What you are asked to do | Nothing but the lines from the top of the records through the line with "This screenshot has height=772, width=823." should be returned, exactly, and without pictures.
━━ Data provided
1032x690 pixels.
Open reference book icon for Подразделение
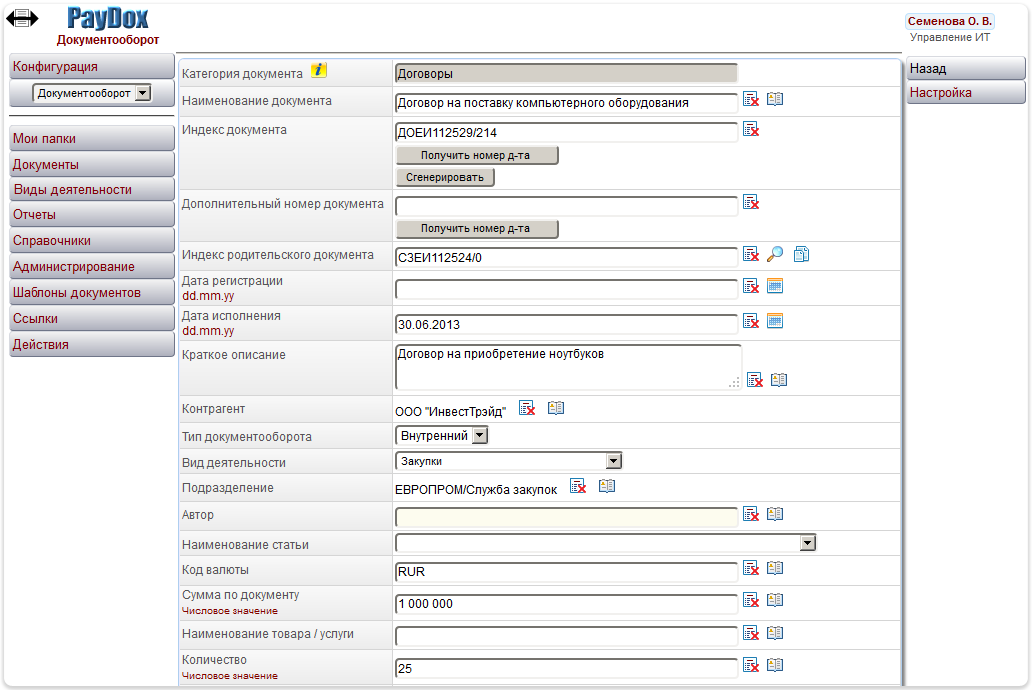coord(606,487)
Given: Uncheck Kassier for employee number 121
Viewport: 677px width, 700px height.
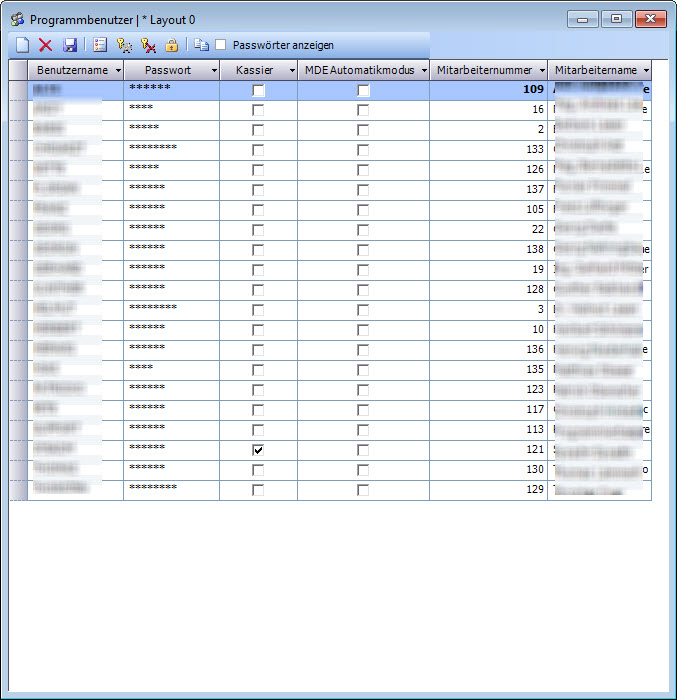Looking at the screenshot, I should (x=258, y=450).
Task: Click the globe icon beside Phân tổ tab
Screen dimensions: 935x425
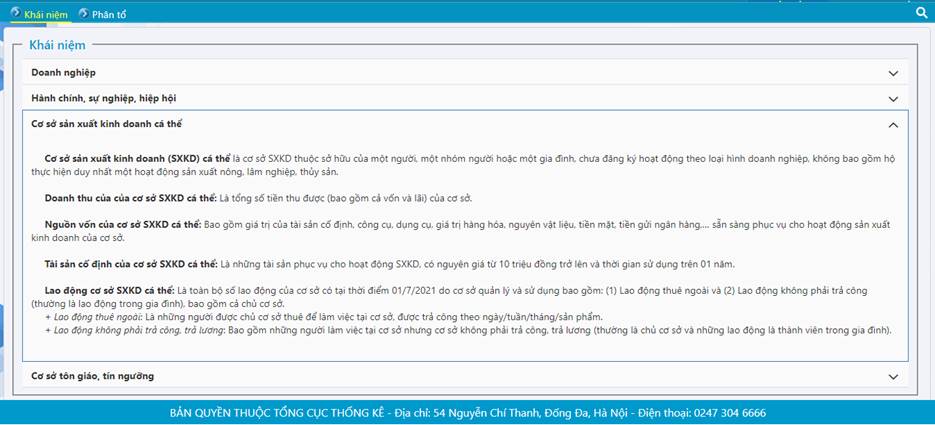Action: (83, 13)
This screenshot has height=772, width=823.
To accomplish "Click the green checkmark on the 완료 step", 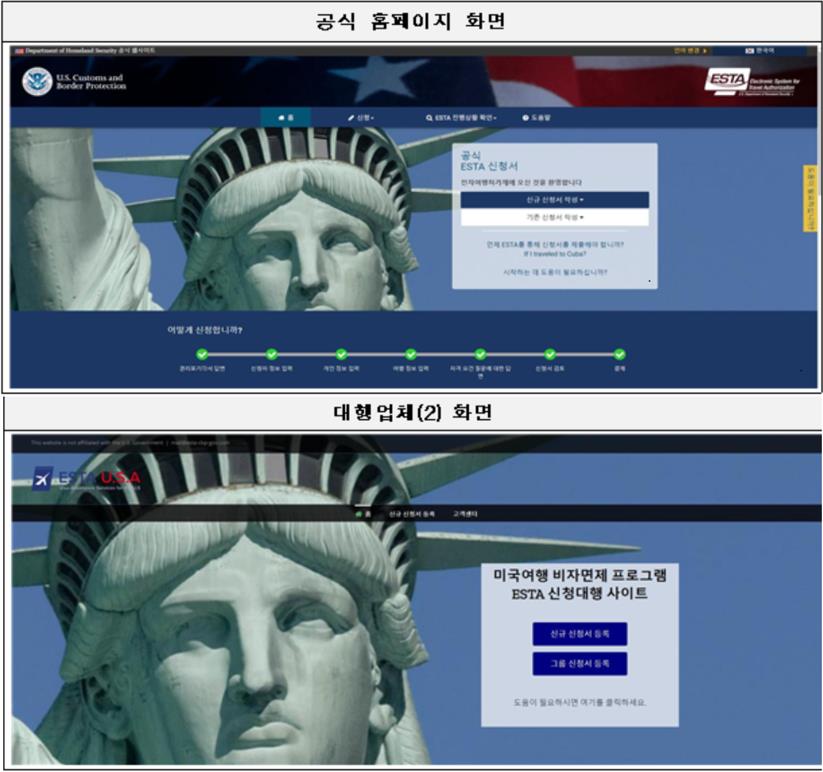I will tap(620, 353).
━━━━
Solution below |
1032x690 pixels.
Open reference book icon for Подразделение
coord(606,487)
Given: Uncheck Kassier for employee number 121
Viewport: 677px width, 700px height.
Looking at the screenshot, I should (x=258, y=450).
Task: Click the globe icon beside Phân tổ tab
Screen dimensions: 935x425
Action: (83, 13)
This screenshot has height=772, width=823.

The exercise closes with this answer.